Potential Situations in Which the Surety May Receive a Direct Preference
In prior Surety Today the Blog posts we have addressed the concept of preferences in bankruptcy. In this post we will look at some of the potential transfers that a surety may receive from its principal within 90 days of the principal’s subsequent filing of bankruptcy (the preference period) that may constitute a direct preference. I use the word “may” because as we discussed in a prior blog post there are a number of well-recognized defenses to preference actions that could come in to play to repel a preference claim, it just depends on the facts of each situation.
A. The surety receives payment of the bond premium.

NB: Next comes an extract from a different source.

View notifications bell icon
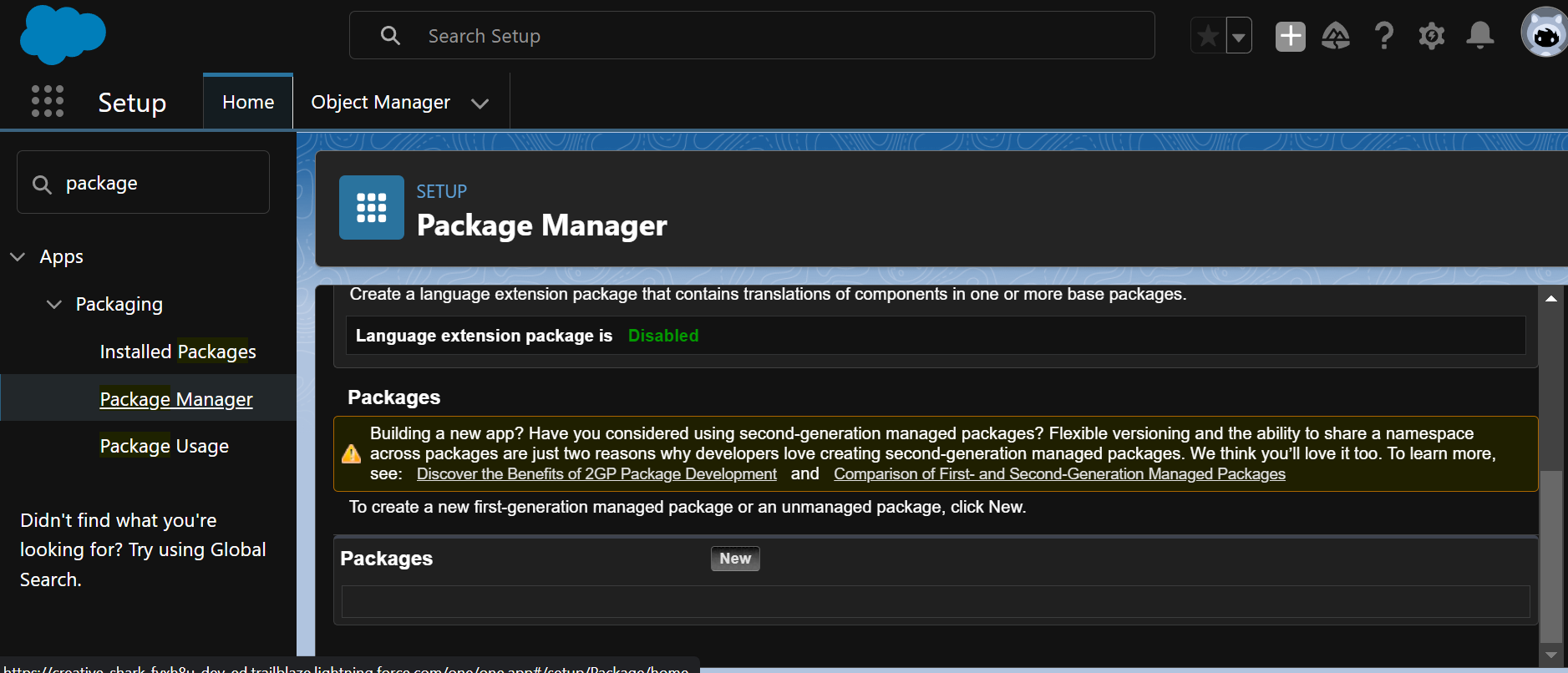The height and width of the screenshot is (673, 1568). (1479, 36)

Yes, the surety may receive a preferential transfer when the principal pays the bond premium, unless one of the defenses to a preference is available. The bond premium may be paid at any number of times: (a) some sureties require the premium to be paid prior to or contemporaneously with the execution and delivery of the bond; (b) some sureties require payment within a specified period of time, such as 45 days after the execution and delivery of the bond; (c) some sureties are willing to wait until after the obligee pays the principal the bond premium in the principal’s first payment application; and (d) some sureties may allow even greater flexibility for bond premium payments. The two most obvious preference defenses in this situation are:
- A contemporaneous exchange for new value – the value is the surety’s execution of the bond in return for the payment of the premium. But, as discussed in our previous post, a “contemporaneous exchange” means “contemporaneous,” and most of the payment options listed above, other than the first one, are not necessarily “contemporaneous.”
- A payment in the ordinary course of business. However, the “flexibility” of some sureties for when the premium payment is made, and whether the payment meets the “ordinary course of business” or “ordinary business terms” standards, may make this defense difficult for a surety to maintain or prove. This defense may be available for more of the payment options listed if they are truly “ordinary” payments.

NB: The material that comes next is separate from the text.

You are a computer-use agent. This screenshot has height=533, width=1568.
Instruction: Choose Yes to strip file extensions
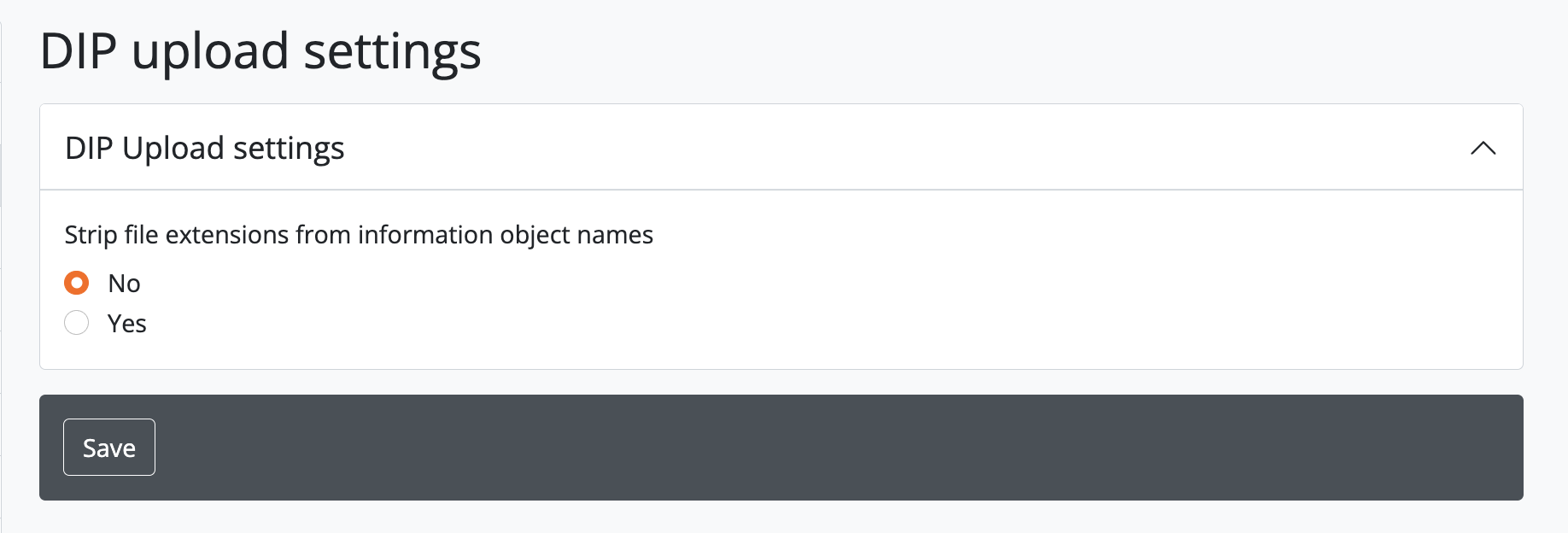[x=77, y=323]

In summary, a surety’s execution and delivery of a bond prior to receiving a payment for the bond premium may result in a claim for a preferential transfer. We have faced this situation before so we know that it can occur.
B. The surety may receive a voluntary transfer of the principal’s real and/or personal property.
A surety may receive collateral at the inception of the surety’s bond program for the Debtor, and prior to or contemporaneously with the bonds being executed – and the contemporaneous exchange for new value defense will be effective for this transfer of collateral. This situation would not result in a preferential transfer. A surety may have executed some prior bonds, but then may require and receive collateral before the surety’s execution and provision of new and additional bonds. Then, within 90 days of the surety’s receipt of the collateral, the Debtor files its bankruptcy case. Whether or not there were actual claims against the prior bonds, those prior bonds are an “antecedent debt” of the Debtor under the definitions of “debt” and “claim” in the Bankruptcy Code. To the extent that the surety wishes to use the collateral to reimburse itself for losses on the bonds executed prior to its receipt of the collateral, the surety may have received a voidable preference. However, to the extent that the surety may have losses on the new bonds issued in reliance upon the receipt of the collateral, the surety should not have a preferential transfer because of the new value provided to the Debtor with the issuance of the new and additional bonds.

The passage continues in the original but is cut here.